**WHAT NEEDS TO BE DONE**
Copy each line of the entries that includes the word "Fireproof".
■ ■ ■ ■ ■ ■ ■
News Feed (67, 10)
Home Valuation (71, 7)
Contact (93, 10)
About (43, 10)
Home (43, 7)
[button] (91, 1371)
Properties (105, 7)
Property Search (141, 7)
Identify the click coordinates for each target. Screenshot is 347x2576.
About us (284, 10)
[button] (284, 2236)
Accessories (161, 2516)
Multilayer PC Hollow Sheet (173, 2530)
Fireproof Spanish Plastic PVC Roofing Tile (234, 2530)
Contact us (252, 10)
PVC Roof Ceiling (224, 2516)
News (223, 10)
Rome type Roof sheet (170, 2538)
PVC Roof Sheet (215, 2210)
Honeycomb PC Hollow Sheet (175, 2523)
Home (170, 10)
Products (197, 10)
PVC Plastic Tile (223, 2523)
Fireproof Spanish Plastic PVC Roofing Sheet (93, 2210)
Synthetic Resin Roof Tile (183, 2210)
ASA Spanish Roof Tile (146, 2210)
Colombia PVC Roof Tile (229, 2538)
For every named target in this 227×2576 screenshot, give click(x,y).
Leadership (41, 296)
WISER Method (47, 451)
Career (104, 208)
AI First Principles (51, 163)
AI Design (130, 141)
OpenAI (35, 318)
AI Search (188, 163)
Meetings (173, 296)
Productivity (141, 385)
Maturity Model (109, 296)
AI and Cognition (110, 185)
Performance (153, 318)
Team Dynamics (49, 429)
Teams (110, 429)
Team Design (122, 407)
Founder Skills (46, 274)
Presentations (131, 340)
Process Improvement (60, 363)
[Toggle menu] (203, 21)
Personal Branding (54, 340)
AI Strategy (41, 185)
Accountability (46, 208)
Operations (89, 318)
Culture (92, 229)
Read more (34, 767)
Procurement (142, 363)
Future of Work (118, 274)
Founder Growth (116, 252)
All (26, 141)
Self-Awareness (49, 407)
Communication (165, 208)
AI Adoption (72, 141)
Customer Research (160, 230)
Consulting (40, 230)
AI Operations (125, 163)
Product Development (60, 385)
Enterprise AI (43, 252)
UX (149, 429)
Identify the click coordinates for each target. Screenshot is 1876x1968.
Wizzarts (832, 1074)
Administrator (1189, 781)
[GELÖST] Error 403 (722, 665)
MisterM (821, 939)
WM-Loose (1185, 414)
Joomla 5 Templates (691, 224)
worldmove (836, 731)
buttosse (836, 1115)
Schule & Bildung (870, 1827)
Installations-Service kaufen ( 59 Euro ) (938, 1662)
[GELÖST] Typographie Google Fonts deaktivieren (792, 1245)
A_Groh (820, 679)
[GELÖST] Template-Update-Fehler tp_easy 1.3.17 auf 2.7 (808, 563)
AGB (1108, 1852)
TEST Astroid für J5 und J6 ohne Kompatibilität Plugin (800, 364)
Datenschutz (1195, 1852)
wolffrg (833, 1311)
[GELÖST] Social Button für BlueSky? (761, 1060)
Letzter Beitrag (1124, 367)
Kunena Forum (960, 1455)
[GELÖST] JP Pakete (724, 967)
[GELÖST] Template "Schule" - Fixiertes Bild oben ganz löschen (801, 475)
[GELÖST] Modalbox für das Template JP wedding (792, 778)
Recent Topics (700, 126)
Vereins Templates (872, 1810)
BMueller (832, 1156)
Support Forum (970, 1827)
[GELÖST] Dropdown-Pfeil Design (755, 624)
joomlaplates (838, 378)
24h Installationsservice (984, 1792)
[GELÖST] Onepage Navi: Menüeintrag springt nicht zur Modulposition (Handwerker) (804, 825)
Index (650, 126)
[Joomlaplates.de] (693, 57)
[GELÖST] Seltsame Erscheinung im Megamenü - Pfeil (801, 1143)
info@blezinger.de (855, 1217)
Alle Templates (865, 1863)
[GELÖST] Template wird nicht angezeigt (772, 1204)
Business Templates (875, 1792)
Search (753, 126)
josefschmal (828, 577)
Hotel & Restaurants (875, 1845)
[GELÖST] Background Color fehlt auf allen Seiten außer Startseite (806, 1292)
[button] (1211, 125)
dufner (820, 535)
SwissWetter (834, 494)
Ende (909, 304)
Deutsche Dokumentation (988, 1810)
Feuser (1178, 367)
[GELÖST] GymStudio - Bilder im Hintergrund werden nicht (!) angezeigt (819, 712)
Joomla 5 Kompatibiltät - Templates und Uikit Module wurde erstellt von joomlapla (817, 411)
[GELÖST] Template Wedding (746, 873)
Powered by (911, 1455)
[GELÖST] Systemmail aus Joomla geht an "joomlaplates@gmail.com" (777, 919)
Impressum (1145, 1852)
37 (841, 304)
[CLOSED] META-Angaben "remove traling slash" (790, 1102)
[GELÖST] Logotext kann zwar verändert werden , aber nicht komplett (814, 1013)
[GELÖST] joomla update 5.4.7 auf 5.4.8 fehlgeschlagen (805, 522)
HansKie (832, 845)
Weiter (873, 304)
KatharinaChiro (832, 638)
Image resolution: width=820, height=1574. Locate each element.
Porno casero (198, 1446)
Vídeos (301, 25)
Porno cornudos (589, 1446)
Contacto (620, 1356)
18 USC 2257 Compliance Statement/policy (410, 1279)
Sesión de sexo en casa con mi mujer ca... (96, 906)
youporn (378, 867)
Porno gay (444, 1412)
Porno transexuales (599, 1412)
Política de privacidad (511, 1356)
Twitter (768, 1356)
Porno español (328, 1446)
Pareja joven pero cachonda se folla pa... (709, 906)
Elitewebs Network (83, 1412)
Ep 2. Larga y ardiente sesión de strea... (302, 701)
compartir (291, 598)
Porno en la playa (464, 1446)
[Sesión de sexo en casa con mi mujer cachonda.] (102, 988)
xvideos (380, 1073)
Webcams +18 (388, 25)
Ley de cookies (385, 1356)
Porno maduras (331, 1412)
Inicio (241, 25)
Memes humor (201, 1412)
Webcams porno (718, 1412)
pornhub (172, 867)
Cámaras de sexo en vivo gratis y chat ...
■ ■ ■ ■ ■ ■ ■
**SOLVED PROBLEM**
Fireproof Spanish Plastic PVC Roofing Tile (234, 2530)
Fireproof Spanish Plastic PVC Roofing Sheet (93, 2210)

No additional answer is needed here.